I'm back to setting up my 20G trimless tank. Here's what it looked like before I discovered a chip in the tank and abondaned the project for a few months (if you can't see this for some reason, look at the first attachment of this post):










It's a Hagen trimless tank, but I applied a 4cm high black vinyl trim around the top (and a full black background) so that I can have the water about 4cm from the top and it doesn't look funny with the water line being so low, etc. ... or so I am assuming.

Now I've bought a new tank to replace the one with the chip and I'm wondering if I should apply the same trim around the top like the original.

So I guess it comes down to what looks better. A water line about 3 to 4cm from the top of the glass or a black vinyl trim 4cm high which hides the water line. Btw, with the visible water line, I am assuming that there might also be some calcium build up ... anyone with trimless tanks feel free to let me know how much of a problem calcium deposits are for you.

Here's a photo of the chipped tank before I applied the trim (if you can't see this for some reason, look at the second attachment of this post):










So which ones looks better? Feel free to vote or just post your answer.

Thanks,
Harry


----------



## TBemba (Jan 11, 2010)

I can't see the pictures 

But I have always loved trim


----------



## Harry Muscle (Mar 21, 2007)

TBemba said:


> I can't see the pictures
> 
> But I have always loved trim


Had a little bit of trouble with them, they should be up now. If not, let me know ... btw, they are links to attachments from this thread: http://www.gtaaquaria.com/forum/showthread.php?t=15560

Thanks,
Harry


----------



## Dabigmandan (Nov 13, 2010)

I like the trim-less look but you make some valid points about water line and calcium buildup.


----------



## deuces (Oct 11, 2010)

+1 trim-less

especially since the piece of wood is sticking up through the top. Putting a trim would break the continuity of branch.

Though I'm curious, if you wanted a trim woudln't the tank have been cheaper if you purchased a trimmed tank from the beginning?


----------



## Harry Muscle (Mar 21, 2007)

deuces said:


> +1 trim-less
> 
> especially since the piece of wood is sticking up through the top. Putting a trim would break the continuity of branch.
> 
> Though I'm curious, if you wanted a trim woudln't the tank have been cheaper if you purchased a trimmed tank from the beginning?
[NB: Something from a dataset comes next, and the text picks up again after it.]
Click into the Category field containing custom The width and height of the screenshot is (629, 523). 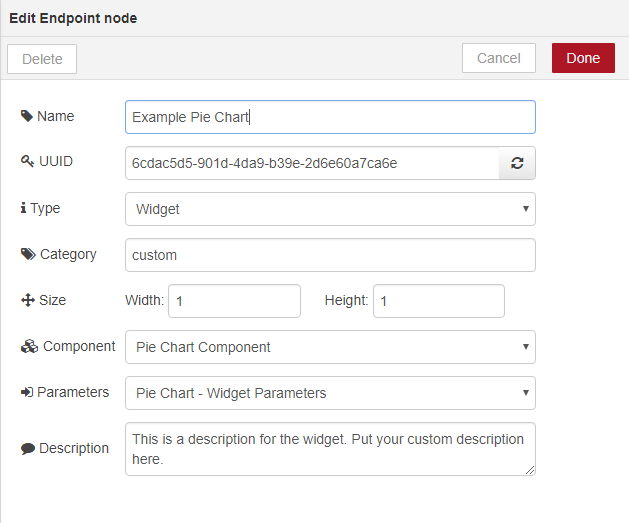(x=330, y=255)
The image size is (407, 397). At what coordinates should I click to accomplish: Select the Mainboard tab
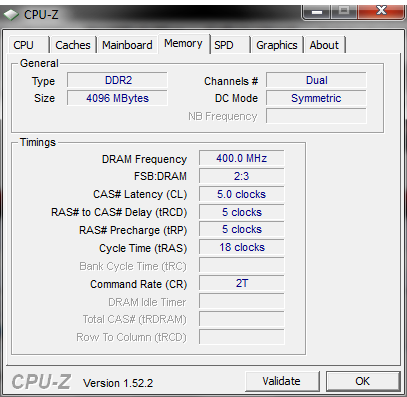pyautogui.click(x=127, y=45)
Might have a been a little cheaper, but this Hagen tank is a very unique dimension that's different than a normal 20G but fits my stand perfectly.

Harry


----------



## Kajendra (Dec 12, 2010)

I guess it's just me for now going pro-trim
But I personally like trim.

But really it's for you to decide based on what use your going to give the tank.
i.e. would it be easier to work without trim.
Is there any point going through putting on trim.
Do I even like trim 
stuff like that

But I guess it's just me that likes trim :/


----------



## Rmwbrown (Jan 22, 2009)

I would go with the trim on this one, you lose the cube of water effect of the rimless tank with the black silicone. To work with what you have, the black silicone and trim will work to frame the aquascape - you see this a fair bit in the German and Dutch tanks. That said, you ruin the framed effect once you stick the branches out the top, so i would also cut them down to size and keep them just shy of the water surface.


----------



## thepit21 (Aug 28, 2009)

I like the trim also


----------



## ryno1974 (Dec 6, 2009)

Trim looks the best. Trimless is nice, but the waterline ruins the effect.
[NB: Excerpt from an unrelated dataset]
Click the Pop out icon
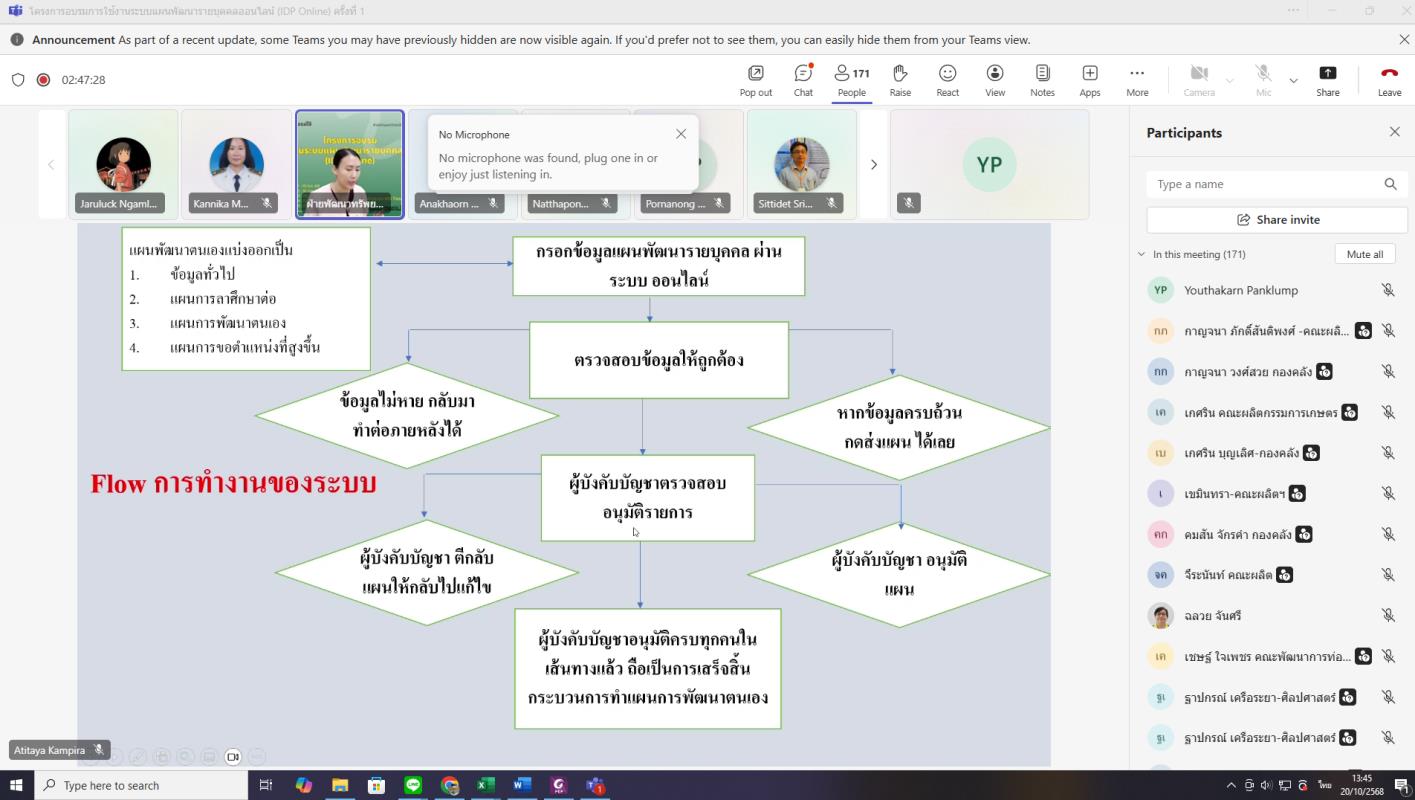Viewport: 1415px width, 800px height. pos(756,80)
On a side note, what happened top the first tank? How big of a chip was out of it?


----------



## Harry Muscle (Mar 21, 2007)

ryno1974 said:


> Trim looks the best. Trimless is nice, but the waterline ruins the effect.
> 
> On a side note, what happened top the first tank? How big of a chip was out of it?


It's sitting in my garage ... it's not too big of a chip (smaller than a pinky fingernail), but trimless looks scary enough, I didn't want to risk a chip. It holds water just fine so I'm gonna put it up for sale when I have some time probably ... for anyone braver than me to use.

Harry


----------



## ryno1974 (Dec 6, 2009)

What size is it and how much do you want for it? 

Sent from my X10a using Tapatalk


----------



## Harry Muscle (Mar 21, 2007)

ryno1974 said:


> What size is it and how much do you want for it?
> 
> Sent from my X10a using Tapatalk


It is 60cm by 35cm and 40cm tall. I was gonna ask $30 for it. Menagerie sells it new for $50.

Harry


----------



## impalass (May 5, 2010)

Trimless with the wood sticking out will look stunning and well worth the extra few minutes of attention daily imo.


----------



## tom g (Jul 8, 2009)

*tank*

i saw a few tanks the other nite , at AI adn they had some driftwood sticking out of one of there tanks with plants growing up it looked stunning not sure if u can go chk em out but they had lots of trimless tanks to kinda get an idea if thats what u wanted 
good luck 
tom


----------